- **Instructions to follow**:
Nothing but a number should be given: how many lines in the entries below include the string "computer".

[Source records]
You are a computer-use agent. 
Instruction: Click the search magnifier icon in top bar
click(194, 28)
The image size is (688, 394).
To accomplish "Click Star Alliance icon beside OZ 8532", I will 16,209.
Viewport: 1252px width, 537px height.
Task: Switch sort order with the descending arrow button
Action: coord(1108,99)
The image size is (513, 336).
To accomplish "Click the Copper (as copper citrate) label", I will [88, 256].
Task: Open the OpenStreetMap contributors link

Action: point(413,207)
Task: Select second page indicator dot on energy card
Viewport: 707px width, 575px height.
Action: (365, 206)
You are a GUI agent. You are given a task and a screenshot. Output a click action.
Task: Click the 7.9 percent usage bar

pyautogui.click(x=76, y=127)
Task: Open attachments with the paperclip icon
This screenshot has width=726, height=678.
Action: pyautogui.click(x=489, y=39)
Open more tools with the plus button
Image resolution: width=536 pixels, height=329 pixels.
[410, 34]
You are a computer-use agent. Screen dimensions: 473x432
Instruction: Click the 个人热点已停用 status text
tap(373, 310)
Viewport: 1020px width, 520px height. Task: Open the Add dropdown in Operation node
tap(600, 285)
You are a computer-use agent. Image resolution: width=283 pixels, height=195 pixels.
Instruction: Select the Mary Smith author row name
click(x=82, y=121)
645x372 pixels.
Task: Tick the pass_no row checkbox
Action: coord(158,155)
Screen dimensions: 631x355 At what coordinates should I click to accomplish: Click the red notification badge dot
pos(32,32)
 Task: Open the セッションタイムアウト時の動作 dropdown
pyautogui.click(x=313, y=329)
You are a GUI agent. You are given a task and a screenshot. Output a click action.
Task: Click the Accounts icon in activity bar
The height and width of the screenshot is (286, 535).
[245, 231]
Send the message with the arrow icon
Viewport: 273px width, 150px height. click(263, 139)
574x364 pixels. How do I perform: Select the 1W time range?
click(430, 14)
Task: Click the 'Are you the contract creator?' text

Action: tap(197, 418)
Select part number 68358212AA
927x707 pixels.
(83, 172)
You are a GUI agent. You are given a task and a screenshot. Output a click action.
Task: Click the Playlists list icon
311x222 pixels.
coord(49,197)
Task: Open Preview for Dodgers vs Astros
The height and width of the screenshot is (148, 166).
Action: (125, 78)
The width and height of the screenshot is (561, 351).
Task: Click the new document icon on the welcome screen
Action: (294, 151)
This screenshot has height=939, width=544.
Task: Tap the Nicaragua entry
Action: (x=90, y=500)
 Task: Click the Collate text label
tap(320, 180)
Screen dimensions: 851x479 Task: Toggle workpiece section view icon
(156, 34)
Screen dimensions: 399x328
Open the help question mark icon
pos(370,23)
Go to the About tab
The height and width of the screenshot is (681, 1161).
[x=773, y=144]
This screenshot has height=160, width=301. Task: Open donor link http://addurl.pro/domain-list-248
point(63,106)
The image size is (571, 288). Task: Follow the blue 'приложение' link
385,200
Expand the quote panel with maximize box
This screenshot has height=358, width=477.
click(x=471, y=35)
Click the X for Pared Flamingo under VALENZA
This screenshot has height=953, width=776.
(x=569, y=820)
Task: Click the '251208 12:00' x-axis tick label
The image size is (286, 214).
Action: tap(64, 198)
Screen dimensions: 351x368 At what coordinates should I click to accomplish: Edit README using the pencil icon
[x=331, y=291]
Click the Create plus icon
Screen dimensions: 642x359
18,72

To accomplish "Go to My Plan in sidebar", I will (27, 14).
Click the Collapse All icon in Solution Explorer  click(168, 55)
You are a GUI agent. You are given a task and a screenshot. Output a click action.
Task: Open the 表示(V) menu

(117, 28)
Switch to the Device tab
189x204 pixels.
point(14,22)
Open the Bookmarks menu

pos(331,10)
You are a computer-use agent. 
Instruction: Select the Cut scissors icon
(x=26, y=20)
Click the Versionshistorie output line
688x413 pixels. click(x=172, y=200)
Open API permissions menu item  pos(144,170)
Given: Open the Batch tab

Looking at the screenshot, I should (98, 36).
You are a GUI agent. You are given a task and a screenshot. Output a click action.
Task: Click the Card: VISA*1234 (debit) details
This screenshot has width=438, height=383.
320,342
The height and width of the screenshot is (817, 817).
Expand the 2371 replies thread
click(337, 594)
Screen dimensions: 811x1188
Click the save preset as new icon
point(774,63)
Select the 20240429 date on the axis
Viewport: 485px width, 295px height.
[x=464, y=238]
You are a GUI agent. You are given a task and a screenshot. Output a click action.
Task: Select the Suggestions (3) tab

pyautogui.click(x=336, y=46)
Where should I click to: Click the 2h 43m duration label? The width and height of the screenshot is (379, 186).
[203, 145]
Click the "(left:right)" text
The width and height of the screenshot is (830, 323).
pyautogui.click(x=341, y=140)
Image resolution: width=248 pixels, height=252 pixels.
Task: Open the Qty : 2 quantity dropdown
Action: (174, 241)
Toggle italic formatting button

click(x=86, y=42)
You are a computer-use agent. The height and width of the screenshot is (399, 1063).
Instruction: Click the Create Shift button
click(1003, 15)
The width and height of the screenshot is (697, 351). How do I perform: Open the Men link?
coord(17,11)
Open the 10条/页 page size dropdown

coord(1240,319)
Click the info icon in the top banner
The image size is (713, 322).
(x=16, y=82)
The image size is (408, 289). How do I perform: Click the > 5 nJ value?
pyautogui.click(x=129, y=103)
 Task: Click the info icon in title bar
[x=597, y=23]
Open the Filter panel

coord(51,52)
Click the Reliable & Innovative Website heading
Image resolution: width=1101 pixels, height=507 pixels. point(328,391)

- **Written solution**:
5